/FDS-Final-Project

Fundamentals of Data Science and Laboratory Final Project

Primary LanguageJupyter NotebookMIT LicenseMIT

Pathology Detection in Crop Plants

Overview

This project aims to classify diseases in apple leaves using advanced machine learning techniques. By leveraging a high-quality image dataset and applying both traditional machine learning methods and deep learning models, the study explores effective approaches to detect and classify plant diseases, contributing to technology-driven agricultural practices.

Team Members

  • Domenico Azzarito
  • Guillermo Bajo Laborda
  • Laura Alejandra Moreno
  • Arian Gharehmohammadzadehghashghaei
  • Michele Pezza

Dataset

The dataset is sourced from the Kaggle competition: Plant Pathology 2020 - FGVC7. It contains 1,821 labeled images of apple leaves categorized into four classes:

  • Healthy: Leaves without disease symptoms.
  • Rust: Leaves affected by rust-like fungal pathogens.
  • Scab: Leaves with scab lesions caused by fungal infections.
  • Multiple Diseases: Leaves showing symptoms of more than one disease.

Methodology

Exploratory Data Analysis (EDA)

  • Visualized class distribution using pie charts and bar graphs.
  • Analyzed mean RGB channel intensities for each class to uncover patterns.

Preprocessing

  • Applied edge detection (Canny) to crop leaf regions and eliminate background noise.
  • Extracted RGB histograms as features for traditional machine learning models.
  • Performed data augmentation to address class imbalance.

Machine Learning Models

  1. Softmax Regression: Used as a baseline for multiclass classification.
  2. Random Forest: Enhanced accuracy through ensemble learning techniques.

Deep Learning Models

  1. ResNet-50:
    • Pretrained on ImageNet and fine-tuned for this dataset.
    • Used skip connections to ensure stable training and robust performance.
  2. VGG-16:
    • Fine-tuned a simple yet effective architecture.
    • Captured detailed hierarchical features for disease classification.

Results

  • Softmax Regression: Accuracy of ~44%.
  • Random Forest: Accuracy of ~71%.
  • ResNet-50: Achieved the highest accuracy of 86.81%.
  • VGG-16: Closely followed with an accuracy of 86.26%.
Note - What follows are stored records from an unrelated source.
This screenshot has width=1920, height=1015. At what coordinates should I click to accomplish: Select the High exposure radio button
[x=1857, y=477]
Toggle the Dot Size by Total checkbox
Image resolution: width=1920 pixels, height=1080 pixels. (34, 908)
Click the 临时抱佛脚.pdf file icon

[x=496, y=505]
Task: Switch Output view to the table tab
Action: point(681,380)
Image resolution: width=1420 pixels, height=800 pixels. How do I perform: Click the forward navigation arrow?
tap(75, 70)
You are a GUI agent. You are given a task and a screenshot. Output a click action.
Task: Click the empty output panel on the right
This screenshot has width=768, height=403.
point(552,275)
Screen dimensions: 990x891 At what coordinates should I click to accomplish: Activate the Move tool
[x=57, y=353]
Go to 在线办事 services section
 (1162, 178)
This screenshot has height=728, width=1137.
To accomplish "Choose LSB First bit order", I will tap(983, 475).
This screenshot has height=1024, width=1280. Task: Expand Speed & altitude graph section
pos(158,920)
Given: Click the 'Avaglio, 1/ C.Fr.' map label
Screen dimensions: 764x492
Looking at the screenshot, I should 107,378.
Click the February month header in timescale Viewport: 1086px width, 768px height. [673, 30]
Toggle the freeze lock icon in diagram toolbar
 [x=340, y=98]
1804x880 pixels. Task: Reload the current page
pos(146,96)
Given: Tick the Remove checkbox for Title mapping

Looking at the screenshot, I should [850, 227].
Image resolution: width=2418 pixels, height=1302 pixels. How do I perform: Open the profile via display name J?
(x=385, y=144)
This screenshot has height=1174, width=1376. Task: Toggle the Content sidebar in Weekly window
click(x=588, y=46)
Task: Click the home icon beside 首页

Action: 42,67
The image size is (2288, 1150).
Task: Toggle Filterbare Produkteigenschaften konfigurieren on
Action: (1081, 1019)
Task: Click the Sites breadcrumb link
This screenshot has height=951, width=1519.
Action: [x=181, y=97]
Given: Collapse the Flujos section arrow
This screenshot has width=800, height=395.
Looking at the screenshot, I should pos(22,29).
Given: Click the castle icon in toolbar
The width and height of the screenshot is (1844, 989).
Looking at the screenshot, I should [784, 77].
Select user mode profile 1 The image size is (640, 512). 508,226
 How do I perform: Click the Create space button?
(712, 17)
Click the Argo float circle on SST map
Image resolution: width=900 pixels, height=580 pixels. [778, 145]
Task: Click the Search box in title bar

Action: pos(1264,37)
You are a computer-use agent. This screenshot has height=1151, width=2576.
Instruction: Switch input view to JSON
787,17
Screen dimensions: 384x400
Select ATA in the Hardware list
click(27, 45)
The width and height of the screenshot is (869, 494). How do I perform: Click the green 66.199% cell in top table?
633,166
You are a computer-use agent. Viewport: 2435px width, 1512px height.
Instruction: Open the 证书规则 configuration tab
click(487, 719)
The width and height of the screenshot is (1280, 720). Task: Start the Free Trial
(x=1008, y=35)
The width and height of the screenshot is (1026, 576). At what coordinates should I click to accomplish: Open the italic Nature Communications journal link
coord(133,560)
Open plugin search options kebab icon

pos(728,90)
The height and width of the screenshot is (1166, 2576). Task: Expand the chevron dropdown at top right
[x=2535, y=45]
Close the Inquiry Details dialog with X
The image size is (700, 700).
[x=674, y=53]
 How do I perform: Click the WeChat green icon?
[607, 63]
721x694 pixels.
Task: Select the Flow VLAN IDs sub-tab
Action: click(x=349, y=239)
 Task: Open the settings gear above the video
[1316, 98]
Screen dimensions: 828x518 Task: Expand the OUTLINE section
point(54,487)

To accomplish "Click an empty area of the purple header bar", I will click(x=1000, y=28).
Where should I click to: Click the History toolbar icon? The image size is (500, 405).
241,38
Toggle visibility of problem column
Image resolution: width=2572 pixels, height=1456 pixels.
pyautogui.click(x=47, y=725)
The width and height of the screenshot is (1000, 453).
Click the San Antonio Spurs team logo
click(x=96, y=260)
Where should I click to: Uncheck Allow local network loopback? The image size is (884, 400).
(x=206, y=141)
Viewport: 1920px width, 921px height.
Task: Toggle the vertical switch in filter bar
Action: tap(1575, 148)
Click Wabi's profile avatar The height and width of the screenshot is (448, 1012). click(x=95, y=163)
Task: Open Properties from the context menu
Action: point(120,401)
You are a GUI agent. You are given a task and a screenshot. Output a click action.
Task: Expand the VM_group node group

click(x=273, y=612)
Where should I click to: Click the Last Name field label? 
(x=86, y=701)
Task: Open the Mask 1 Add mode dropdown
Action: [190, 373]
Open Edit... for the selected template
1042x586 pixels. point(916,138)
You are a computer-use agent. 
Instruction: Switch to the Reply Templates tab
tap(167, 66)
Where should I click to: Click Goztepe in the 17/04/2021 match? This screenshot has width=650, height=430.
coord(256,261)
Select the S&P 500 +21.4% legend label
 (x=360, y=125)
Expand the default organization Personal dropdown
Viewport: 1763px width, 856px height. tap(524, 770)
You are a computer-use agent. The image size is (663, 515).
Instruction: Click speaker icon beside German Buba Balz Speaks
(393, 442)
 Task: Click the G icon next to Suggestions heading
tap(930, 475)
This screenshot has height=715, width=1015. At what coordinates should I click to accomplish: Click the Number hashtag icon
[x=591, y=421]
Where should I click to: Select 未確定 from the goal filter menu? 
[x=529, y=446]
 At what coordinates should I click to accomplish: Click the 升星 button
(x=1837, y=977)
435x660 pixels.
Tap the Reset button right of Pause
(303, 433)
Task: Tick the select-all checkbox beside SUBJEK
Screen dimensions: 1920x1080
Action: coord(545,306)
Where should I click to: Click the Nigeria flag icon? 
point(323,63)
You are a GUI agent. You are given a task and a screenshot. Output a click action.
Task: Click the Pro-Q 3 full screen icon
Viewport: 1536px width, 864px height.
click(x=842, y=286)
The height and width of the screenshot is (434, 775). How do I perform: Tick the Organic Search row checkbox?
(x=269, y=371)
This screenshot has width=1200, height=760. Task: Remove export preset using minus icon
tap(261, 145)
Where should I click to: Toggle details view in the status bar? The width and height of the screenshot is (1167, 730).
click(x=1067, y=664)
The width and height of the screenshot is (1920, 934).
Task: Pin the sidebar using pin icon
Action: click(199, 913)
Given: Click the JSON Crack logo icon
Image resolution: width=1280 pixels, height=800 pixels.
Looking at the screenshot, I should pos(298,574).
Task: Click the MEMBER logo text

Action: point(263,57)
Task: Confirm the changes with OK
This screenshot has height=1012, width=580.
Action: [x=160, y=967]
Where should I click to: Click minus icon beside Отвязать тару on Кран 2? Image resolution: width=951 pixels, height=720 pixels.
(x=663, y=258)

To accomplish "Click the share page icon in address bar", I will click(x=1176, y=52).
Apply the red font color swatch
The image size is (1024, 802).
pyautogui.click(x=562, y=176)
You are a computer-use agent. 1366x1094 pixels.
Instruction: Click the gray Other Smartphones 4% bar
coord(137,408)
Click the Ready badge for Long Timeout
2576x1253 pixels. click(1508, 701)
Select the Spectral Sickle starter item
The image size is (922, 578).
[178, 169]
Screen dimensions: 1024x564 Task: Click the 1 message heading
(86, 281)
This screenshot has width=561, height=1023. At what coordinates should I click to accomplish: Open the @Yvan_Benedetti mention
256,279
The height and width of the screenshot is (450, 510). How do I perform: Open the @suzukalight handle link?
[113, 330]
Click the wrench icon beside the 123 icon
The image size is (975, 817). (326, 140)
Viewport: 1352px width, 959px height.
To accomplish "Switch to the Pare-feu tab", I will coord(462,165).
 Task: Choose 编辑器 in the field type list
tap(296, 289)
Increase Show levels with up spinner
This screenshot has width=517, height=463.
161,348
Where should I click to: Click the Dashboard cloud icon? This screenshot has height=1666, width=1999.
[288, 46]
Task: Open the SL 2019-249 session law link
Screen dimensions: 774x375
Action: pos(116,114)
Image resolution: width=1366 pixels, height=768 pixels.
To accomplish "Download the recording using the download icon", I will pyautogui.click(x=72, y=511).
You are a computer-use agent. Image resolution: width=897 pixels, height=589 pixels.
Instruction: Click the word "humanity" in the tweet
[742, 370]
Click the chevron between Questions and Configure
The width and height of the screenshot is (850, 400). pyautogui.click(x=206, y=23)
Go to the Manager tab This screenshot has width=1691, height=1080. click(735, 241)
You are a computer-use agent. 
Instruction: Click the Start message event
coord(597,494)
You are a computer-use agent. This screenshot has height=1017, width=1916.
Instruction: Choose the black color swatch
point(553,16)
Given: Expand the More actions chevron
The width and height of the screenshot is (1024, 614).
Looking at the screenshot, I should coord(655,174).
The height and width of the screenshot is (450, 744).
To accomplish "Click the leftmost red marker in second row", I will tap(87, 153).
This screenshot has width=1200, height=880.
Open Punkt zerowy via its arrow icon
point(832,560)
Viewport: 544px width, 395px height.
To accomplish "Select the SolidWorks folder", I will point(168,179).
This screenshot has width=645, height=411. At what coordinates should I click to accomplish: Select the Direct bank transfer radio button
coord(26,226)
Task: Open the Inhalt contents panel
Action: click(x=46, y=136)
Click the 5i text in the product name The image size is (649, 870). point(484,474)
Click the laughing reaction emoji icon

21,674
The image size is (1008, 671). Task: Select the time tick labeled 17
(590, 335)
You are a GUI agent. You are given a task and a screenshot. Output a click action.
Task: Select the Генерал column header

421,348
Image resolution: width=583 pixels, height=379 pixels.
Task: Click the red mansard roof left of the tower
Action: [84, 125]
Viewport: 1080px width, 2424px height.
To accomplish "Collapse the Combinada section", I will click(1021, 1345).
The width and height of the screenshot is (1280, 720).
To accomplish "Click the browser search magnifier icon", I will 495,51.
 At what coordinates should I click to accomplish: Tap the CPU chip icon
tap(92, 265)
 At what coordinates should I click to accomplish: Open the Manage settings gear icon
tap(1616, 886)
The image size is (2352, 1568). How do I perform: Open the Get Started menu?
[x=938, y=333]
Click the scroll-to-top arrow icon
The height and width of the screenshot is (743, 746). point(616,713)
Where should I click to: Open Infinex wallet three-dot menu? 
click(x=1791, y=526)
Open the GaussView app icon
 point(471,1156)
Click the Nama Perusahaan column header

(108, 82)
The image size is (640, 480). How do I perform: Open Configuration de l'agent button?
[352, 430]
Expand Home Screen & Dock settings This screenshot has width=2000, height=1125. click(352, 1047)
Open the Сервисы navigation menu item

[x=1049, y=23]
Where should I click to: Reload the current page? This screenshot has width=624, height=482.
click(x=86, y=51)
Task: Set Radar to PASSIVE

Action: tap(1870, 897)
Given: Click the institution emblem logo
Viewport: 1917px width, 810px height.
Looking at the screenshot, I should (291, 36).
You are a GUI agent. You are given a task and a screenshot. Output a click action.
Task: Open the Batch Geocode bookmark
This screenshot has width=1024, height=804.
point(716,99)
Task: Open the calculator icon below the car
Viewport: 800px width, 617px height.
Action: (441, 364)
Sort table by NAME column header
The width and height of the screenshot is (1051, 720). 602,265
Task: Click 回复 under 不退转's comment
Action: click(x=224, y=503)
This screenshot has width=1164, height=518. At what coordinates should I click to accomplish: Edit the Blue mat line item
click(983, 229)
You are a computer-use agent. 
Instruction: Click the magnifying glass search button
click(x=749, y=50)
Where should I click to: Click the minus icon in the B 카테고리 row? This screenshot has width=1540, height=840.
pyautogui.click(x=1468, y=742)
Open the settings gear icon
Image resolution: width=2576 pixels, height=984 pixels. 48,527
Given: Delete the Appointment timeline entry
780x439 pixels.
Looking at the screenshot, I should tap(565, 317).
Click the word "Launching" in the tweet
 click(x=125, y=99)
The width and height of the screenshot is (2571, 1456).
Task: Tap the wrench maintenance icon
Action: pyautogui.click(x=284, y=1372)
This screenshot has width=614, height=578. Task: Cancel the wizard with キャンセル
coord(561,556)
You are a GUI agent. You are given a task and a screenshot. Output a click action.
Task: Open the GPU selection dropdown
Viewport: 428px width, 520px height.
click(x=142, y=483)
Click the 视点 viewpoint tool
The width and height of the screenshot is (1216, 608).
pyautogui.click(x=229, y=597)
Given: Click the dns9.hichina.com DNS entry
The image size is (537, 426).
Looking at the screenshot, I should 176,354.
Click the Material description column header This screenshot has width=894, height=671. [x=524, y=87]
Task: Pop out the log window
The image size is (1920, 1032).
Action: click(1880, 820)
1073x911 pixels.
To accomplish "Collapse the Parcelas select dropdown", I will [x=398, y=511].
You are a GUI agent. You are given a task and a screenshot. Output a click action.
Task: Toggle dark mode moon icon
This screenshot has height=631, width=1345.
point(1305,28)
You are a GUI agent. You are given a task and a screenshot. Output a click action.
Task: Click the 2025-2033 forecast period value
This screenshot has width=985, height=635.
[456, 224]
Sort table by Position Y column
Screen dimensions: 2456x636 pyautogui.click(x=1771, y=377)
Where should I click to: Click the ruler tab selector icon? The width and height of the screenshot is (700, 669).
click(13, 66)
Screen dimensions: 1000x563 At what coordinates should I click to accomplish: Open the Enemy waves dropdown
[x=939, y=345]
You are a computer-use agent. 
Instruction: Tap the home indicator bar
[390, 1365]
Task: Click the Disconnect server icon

Both CNN models showed strong performance but struggled with the underrepresented "Multiple Diseases" class. Augmentation and class balancing are areas for improvement.

Future Work

  • Fine-tune CNN models by optimizing learning rates and dropout layers.
  • Develop and evaluate a custom CNN tailored to the dataset.
  • Explore advanced architectures like Vision Transformers or EfficientNet.
  • Enhance data preprocessing with leaf segmentation and noise reduction.